We are now seeking Principal Engineer, Supplier Quality to join our Supplier Quality team in Helsinki. As a Principal Engineer, Supplier Quality you would be responsible for supporting the Supplier Quality function within the Consumables and Ventilation business units (i.e. new supplier qualification/ assessment, design or product transfer, and monitoring/measuring/developing the existing supplier base) working cross functionally with multiple internal stakeholders and external suppliers. This position will be a new permanent employment position due to the coming new projects.
You need to have
- A minimum of two to four (2-4) years’ experience of manufacturing or managing contract manufacturers of electronics and/or electromechanical HLAs – preferably in medical device industry
- A minimum of two to four (2-4) years of relevant professional medical device experience in the following areas: Quality/Supplier Quality Engineering, Quality System or Process audits as lead auditor, medical device manufacturing, design transfer, process validation (IQ, OQ, PQ), statistics and sampling methods, and CAPA process.
- Familiarity about the general design assurance and regulatory requirements in medical device industry (FDA QSRs, ISO 13485, ISO14971, MDSAP, MDD/MDR)
- Analytical mindset
- Capability to manage details while seeing the big picture
- Flexible, diligent and hardworking attitude
- Strong team playing capability
- Excellent communication and documentation skills in English
- Ability to travel up to 15% (domestic and international)
Good to have
- Knowledge of software development
- Familiarity with Statistical software (MiniTab)
- Familiarity with TQM and/or Six Sigma Methodology
- Lead new supplier qualification/assessment of finished goods, components, raw materials, and/or services.
- Auditing suppliers as lead auditor
- Lead design or product transfer and process validation (IQ, OQ, PQ) activities.
- Monitor/manage existing contract manufacturers, private label, joint label and OEM suppliers to verify adherence to product requirements and ensure compliance with applicable FDA and International regulations.
- Responsible for reporting quality trends and information to management on the performance of suppliers
- Perform supplier improvement initiatives to enhance product quality and supplier regulatory compliance.
- Effectively able to management tight deadlines with multi-suppliers and -tasks simultaneously.
- Support the development of policies, procedures, quality plans, and methods for the governance of supplier quality activities.
- Support the execution of corrective and preventive actions to issues relating to process and/or product quality.
- Work with Suppliers and Internal functions to resolve complaints related to supply product,
- Assist the Business Unit and Plant Management Representatives in preparation for third party audits (i.e. FDA inspections & notified body audits) and in the effective closure of findings resulting from such audits.
We offer you
- Exciting projects to improve patient outcomes
- Place in fast growing organization in global company
- Central location in Vallila, Helsinki
- Great work atmosphere
- Opportunity to take responsibility of bigger entities
Please apply by sending a cover letter and CV via Monster announcement or email to email@example.com by 02.07.2021. State “Principal Engineer, Supplier Quality” subject field. If you have any questions about the position please contact: Ilkka Lehmusvirta on tel. +358 (0)44 338 3744 (preferably Mon, Wed, Fri between 12:00-13:00).

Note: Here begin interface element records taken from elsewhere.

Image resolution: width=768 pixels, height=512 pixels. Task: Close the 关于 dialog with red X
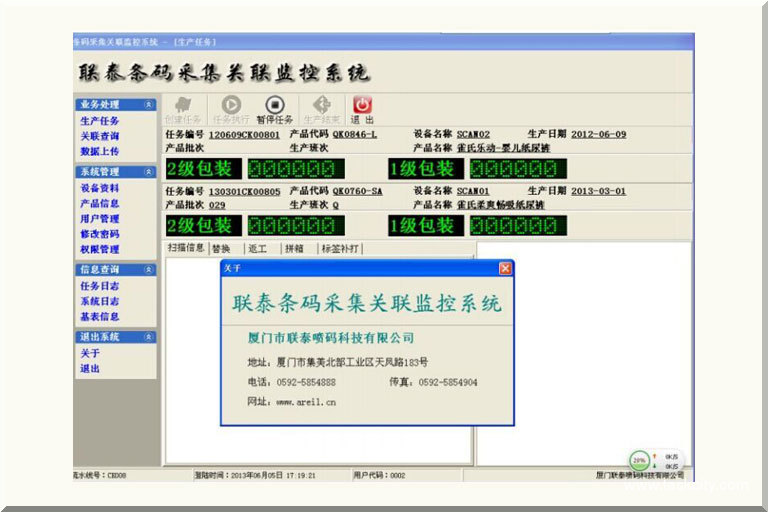(505, 268)
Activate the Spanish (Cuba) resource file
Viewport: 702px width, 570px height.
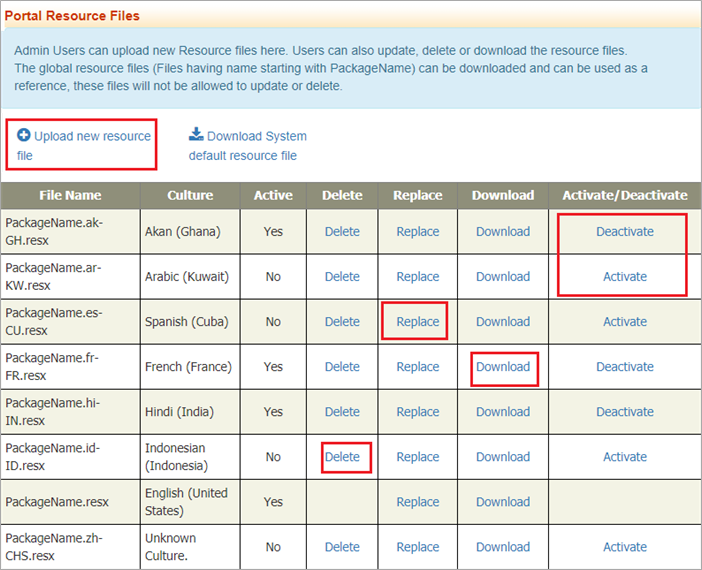pos(624,321)
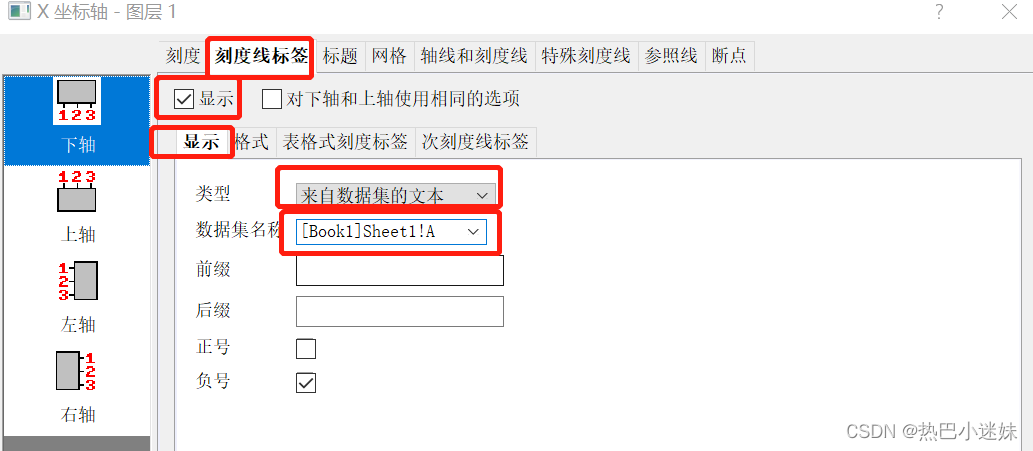Open the 标题 tab
This screenshot has height=451, width=1033.
tap(340, 56)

We aspire to a “higher calling”, aligning ourselves with healthcare providers to improve the lives of those who are treated with our devices.
Across the Ventilation, Respiratory Diagnostics and Anesthesia Delivery & Patient Monitoring market segments, we represent the largest pure-play company of our kind, with an ambitious and innovative vision for growth. We hold each other mutually accountable for the quality and reliability of our products and work together toward setting a new market standard in these categories.
We are transforming the future of respiratory care; explore how you can be a part of it.
We are a unified “breathing company”, with a global team that is unrivaled in the respiratory care continuum. Each of our 5,000 people worldwide is critical to achieving our shared purpose of improving the lives of those who are treated with our devices. Our people are empowered to “do the right thing” every day and always put patients first. Our market presence, breadth of product and technical expertise enable us to impact the lives of patients around the world every day.
One of our unique strengths is the diversity of our community. We want to treat each teammate fairly and provide equal employment opportunities regardless of a person’s race, color, religion, gender or gender identity, sexual orientation, age, marital status, national origin, veteran or disability status, or any other characteristic.